For all of 2014-2015-2016
- Total Construction jobs increased from 5,950,000 to 6,700,000, +12.6%
- Total Construction spending increased from $960bil to $1,170bil, +22%
BUT, much of that spending increase is inflation. We need to compare to constant dollars which = Volume. Inflation was particularly high in residential work, over 15% for the 3 years, which means $1.00bil in spending 3 years ago would be worth more than $1.15bil today. Converting everything to constant Oct 2016 dollars, after inflation we get:
- Total Construction volume increased from $1,070bil to $1,170bil, +9.4%
So, for the 3 years, jobs increased by 12.6% while real work volume increased by 9.4%.
A more thorough analysis, which takes hours worked into consideration, shows from the Jan 2011 bottom of the recession in construction to current, both jobs and volume have increased equally by 28%. But jobs growth is often out-of-balance with real volume growth. In the beginning of the recession years of 2008-2011 firms let go of people much faster than work volume declined. 2009 showed a big gain in productivity. By 2010-2011 firms hadn’t let go enough to match the loss in spending. Then from 2012-2014 workload grew faster than firms filled jobs. Since 2011 we are sort of on an even keel.
For the last 3 years, jobs increased more than real construction volume. I pointed this out in my last detailed jobs report.
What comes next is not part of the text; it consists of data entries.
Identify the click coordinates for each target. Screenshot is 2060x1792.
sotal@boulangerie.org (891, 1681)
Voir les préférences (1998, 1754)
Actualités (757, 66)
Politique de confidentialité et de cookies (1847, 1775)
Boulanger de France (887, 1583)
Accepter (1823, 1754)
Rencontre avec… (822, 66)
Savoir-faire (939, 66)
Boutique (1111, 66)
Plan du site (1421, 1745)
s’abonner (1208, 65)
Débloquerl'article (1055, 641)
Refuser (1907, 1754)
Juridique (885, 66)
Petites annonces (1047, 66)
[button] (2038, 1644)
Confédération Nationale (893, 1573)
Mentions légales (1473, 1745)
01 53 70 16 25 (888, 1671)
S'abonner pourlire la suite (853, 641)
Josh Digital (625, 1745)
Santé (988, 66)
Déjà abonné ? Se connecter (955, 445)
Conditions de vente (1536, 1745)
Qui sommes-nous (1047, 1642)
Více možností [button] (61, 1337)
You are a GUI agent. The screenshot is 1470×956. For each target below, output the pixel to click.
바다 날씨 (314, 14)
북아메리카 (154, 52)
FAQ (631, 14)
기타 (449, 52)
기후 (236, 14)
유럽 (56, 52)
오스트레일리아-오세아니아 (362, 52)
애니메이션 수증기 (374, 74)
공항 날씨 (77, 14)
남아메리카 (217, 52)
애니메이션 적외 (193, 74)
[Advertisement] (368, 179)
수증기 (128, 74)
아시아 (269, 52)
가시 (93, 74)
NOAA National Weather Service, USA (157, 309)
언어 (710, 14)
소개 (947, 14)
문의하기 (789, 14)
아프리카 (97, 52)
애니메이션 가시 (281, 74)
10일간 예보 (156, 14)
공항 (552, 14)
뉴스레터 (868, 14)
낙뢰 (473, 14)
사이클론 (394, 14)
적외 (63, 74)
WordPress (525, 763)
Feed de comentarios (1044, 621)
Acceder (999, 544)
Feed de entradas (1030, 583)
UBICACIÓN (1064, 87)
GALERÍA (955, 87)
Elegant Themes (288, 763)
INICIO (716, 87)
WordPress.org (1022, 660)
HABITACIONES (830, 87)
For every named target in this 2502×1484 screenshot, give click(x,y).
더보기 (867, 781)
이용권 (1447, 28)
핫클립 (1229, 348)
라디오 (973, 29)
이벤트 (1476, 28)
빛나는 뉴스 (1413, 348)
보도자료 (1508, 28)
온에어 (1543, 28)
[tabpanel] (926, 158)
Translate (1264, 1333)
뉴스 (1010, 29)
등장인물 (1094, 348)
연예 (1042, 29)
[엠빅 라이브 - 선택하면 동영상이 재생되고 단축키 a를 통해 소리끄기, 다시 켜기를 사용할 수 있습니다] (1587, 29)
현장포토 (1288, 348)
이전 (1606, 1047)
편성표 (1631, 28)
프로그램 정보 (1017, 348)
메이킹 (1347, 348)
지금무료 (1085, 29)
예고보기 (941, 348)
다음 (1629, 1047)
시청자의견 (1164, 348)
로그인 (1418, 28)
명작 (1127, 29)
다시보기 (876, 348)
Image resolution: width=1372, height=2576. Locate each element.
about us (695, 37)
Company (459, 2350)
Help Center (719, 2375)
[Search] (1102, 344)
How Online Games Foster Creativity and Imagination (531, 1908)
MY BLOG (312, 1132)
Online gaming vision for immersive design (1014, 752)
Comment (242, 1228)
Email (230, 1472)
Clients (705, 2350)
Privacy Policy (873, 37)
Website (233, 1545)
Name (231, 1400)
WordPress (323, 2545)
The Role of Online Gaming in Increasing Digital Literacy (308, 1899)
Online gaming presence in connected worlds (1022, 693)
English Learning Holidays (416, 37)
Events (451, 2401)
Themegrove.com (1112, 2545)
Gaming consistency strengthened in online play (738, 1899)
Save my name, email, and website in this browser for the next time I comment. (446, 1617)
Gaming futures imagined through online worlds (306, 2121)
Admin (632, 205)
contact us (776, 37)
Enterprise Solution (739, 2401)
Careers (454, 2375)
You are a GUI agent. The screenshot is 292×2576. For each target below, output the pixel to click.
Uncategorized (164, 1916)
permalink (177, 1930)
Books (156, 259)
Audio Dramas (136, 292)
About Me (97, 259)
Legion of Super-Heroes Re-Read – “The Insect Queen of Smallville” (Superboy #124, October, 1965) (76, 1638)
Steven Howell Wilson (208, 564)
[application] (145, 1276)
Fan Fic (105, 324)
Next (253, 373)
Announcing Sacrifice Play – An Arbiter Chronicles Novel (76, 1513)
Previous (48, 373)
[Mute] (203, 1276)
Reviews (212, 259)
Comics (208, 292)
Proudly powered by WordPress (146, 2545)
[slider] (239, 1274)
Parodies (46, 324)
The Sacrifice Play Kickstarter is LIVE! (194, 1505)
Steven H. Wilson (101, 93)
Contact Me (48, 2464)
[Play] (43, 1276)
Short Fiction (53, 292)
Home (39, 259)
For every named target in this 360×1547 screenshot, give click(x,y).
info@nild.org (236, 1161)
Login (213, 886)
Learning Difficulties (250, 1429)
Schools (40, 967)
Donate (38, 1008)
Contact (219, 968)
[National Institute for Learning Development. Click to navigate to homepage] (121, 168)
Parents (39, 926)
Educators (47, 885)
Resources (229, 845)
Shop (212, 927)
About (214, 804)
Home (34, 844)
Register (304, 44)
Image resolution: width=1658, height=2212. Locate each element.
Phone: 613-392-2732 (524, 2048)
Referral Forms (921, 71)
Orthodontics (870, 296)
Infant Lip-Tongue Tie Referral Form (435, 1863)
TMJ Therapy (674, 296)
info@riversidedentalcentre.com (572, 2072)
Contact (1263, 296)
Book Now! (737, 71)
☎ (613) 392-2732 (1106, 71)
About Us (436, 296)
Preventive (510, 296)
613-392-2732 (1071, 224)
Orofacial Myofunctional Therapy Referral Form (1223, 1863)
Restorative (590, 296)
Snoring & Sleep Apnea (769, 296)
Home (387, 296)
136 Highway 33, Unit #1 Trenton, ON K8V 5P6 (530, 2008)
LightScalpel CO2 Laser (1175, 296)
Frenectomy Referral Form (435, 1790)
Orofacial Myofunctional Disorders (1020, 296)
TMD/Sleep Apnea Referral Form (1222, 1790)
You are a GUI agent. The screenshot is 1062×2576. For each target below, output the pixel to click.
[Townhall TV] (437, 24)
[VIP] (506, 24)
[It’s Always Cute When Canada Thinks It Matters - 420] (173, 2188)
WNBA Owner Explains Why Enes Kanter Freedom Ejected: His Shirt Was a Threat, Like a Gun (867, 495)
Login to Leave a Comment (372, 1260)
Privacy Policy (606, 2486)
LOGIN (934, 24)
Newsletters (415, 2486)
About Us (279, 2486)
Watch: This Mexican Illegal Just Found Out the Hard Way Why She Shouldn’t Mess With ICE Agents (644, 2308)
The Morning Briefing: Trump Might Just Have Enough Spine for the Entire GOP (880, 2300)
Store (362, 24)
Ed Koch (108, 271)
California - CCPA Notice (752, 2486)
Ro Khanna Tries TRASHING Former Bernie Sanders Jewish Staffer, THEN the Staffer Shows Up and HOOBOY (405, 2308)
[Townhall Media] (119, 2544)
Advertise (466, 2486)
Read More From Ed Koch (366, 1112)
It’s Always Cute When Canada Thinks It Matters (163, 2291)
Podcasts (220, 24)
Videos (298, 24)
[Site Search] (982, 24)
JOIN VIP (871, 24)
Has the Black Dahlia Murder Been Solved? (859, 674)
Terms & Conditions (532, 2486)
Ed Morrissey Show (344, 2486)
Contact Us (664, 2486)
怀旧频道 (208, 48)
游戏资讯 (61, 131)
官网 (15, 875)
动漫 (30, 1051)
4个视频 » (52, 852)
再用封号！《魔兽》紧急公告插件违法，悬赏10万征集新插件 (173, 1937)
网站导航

The 6 months from Oct 2015 – March 2016 encompassed the fastest new construction jobs growth period in a decade. It’s no surprise to me that jobs growth has been slow since March this year. Frankly, I wouldn’t be the least bit surprised if it remains slow for awhile. When we look at jobs growth vs. volume growth, there is reason to believe that slow jobs growth is not entirely due to labor shortages. Part of the blame is due to recent over-hiring.